L’armée de Priam prêterait à des observations analogues. Nous ne les développerons pas ici. Bornons-nous à remarquer que les alliés de Troie sont de petits chefs, venus des environs immédiats, ou, tout au plus, des régions littorales de la mer Egée et du Pont. Nulle idée d’États puissans, s’étendant sur le plateau anatolien. Les Phrygiens de l’Iliade habitent près du lac Ascagne ; les Mysiens, au bord du lac Gygée et au pied du Tmolos. Mais il n’y a pas de grande monarchie phrygienne : nulle allusion aux Gordios ni aux Midas. Quant aux Lydiens, leur nom même est encore ignoré. Chose inconcevable, si la royauté guerrière de Gygès, terrible pour les villes grecques, eût été déjà constituée. La notion d’une grande puissance orientale n’est entrée dans l’épopée grecque qu’au temps de l’Éthiopide, lorsqu’un successeur d’Homère eut l’idée d’amener au secours de Priam son parent Memnon, fils de l’Aurore, avec son armée d’Ethiopiens.

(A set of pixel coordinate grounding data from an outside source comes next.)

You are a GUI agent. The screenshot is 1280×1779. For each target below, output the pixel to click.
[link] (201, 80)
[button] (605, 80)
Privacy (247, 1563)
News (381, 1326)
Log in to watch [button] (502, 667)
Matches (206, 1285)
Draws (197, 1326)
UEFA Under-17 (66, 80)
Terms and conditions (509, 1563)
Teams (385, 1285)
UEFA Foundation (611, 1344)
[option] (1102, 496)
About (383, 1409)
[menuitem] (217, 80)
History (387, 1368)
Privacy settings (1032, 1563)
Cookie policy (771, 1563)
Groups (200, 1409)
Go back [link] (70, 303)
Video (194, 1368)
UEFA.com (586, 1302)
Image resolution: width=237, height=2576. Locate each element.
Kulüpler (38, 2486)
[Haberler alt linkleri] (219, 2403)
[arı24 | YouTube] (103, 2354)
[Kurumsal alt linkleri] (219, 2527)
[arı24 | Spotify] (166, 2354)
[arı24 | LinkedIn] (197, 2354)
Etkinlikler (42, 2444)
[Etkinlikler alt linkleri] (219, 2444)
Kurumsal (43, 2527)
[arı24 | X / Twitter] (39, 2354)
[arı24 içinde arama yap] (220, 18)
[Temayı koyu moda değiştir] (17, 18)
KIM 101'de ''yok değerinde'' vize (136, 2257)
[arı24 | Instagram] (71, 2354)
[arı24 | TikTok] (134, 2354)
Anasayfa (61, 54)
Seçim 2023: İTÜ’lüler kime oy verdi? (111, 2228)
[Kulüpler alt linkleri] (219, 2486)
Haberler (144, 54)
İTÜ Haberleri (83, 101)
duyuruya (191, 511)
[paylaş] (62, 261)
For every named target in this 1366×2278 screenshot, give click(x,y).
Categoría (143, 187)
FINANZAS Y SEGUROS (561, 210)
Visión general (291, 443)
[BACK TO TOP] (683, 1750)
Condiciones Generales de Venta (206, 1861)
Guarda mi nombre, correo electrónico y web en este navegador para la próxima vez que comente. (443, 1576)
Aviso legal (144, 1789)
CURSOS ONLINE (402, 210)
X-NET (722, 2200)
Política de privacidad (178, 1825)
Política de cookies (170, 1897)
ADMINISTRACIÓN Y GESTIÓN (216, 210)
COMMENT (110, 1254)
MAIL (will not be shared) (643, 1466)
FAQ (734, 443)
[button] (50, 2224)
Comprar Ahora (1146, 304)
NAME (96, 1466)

N’insistons pas davantage sur ce point. La date reculée de l’Iliade et de l’Odyssée résulte d’un ensemble de faits positifs. Pour la modifier, il faudrait les faire disparaître. Quant aux témoignages de l’antiquité, si nous les avons écartés de parti pris, il faut bien rappeler cependant qu’ils s’accordent à représenter Homère comme très ancien ; et lorsque Hérodote le place au IXe siècle, il a la prétention de le rajeunir[1]. Cette date est pour lui la plus rapprochée qu’il puisse se permettre d’alléguer. Sans doute, son opinion, dont nous ignorons les raisons, n’a pas de valeur scientifique. Encore est-il qu’il possédait une connaissance étendue de toute une littérature disparue, et que, lisant les vieilles épopées, les œuvres des élégiaques et des lyriques, il ne pouvait pas ne pas tenir compte d’une foule de comparaisons et de rapports qui nous échappent aujourd’hui. Admettrons-nous aisément qu’il ait reporté de quatre siècles en arrière un

  1. Hérodote, II, 53.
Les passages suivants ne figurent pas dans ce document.